Taking the life story and writings of Sylvia Plath as a point of departure, this piece probes the relationship between death and creative work. The script uses refined, poetic language and is full of deep philosophical examinations. The actors are extremely capable, and through a precise grasp of performance they turn the theater into a dense body space. A sloped stage adds to the expression of life's uneasiness. Different from earlier narrative dance, the director uses language, body and space to construct a poem from a symbolic system. Aside from formal aesthetics that leave one watching with a breathless gaze, this work is an experiment in the possibilities of the relationships of the writer, director and actors. Committee member: Yu-Pin LIN
Hsu Yen-Ling x Sylvia Plath
Shakespeare's Wild Sisters Group's (SWSG) play Hsu Yen-Ling × Sylvia Plath performed at Taipei National University of the Arts on April 17, 2008, features actress Yen-Ling HSU who plays numerous roles: poet Sylvia Plath, Plath’s inner voices, and various people Plath had encountered.

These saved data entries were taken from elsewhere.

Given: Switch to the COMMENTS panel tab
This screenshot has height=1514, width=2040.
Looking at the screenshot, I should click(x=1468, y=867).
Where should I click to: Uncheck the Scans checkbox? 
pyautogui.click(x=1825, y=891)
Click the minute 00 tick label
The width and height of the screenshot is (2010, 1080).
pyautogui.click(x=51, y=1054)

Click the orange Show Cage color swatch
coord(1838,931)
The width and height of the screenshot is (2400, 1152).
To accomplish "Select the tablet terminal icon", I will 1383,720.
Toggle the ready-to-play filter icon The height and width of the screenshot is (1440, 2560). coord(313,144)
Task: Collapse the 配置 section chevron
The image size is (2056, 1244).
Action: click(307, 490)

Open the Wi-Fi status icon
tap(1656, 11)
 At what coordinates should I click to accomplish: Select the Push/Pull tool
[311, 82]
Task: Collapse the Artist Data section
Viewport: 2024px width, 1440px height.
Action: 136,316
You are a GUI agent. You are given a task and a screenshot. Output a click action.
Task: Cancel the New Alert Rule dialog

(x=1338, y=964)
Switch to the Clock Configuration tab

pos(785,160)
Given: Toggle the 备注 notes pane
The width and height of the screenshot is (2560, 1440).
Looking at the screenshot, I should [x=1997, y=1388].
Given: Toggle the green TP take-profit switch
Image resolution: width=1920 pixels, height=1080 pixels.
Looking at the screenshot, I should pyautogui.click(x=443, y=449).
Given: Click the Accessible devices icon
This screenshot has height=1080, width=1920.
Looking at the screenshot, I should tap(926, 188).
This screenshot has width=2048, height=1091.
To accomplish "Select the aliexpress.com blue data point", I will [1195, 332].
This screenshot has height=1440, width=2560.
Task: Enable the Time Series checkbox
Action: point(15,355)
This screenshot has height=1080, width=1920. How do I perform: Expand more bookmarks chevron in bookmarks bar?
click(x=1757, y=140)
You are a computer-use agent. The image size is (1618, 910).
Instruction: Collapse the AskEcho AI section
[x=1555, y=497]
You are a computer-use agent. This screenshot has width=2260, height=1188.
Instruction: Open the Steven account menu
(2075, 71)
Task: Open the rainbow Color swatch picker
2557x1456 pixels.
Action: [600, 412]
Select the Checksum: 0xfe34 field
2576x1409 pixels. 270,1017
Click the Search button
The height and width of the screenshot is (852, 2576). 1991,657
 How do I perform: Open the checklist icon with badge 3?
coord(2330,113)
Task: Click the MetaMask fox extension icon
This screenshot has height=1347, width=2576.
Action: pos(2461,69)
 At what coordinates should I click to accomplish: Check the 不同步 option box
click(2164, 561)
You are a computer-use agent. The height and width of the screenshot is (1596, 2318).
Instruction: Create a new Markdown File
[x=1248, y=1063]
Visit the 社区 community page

Set on the eve of Plath's suicide and based on her poem Fever 103 (1962), the play contrasts Plath’s life story with her writings. The poet’s world was filled with darkness and pain, yet her glimpses of joy and humor are incisive. The play explores the route from literature to theatre conveyed with experimentation with language. Hsu sings, hums, murmurs, talks and babbles creating audio sounds that juxtapose languages and words.
The austere stage set contained two chairs face-to-face to conjure up an oppressive interrogation chamber. The chamber also shifts to a psychiatrist's office and to an intimate bedroom. A pool is beneath the stage symbolizing creation and death. Additionally, video cameras are set on the wall, ceiling, and floor, to catch Hsu's live performance from different angles, and to capture the almost undetectable changes of her actions. The microphone becomes one of the key elements because Hsu's voice is virtualized, amplified, and produces the stress raised by the cacophony of sounds. Through the combination of the pre-recording and synchronic images, the play then becomes an experience of echoes, confrontations, and dislocations.
About Shakespeare's Wild Sisters Group (SWSG)
Founded in 1995, Shakespeare's Wild Sisters Group (SWSG) participates in theater festivals locally and abroad. Most of SWSG's members come from the Drama Club of National Taiwan University (NTU) and the Linear Theater Group, comprised of students from the Department of Foreign Languages and Literature of the Night School of NTU.
In 1995, SWSG made their debut with A Boring Life, written and directed by its chief creative artist Ying-Chuan WEI. SWSG strives to produce two or more new productions annually. Currently the group plans to tour Taiwan and to develop educational theater activities while actively engaging in national cultural politics.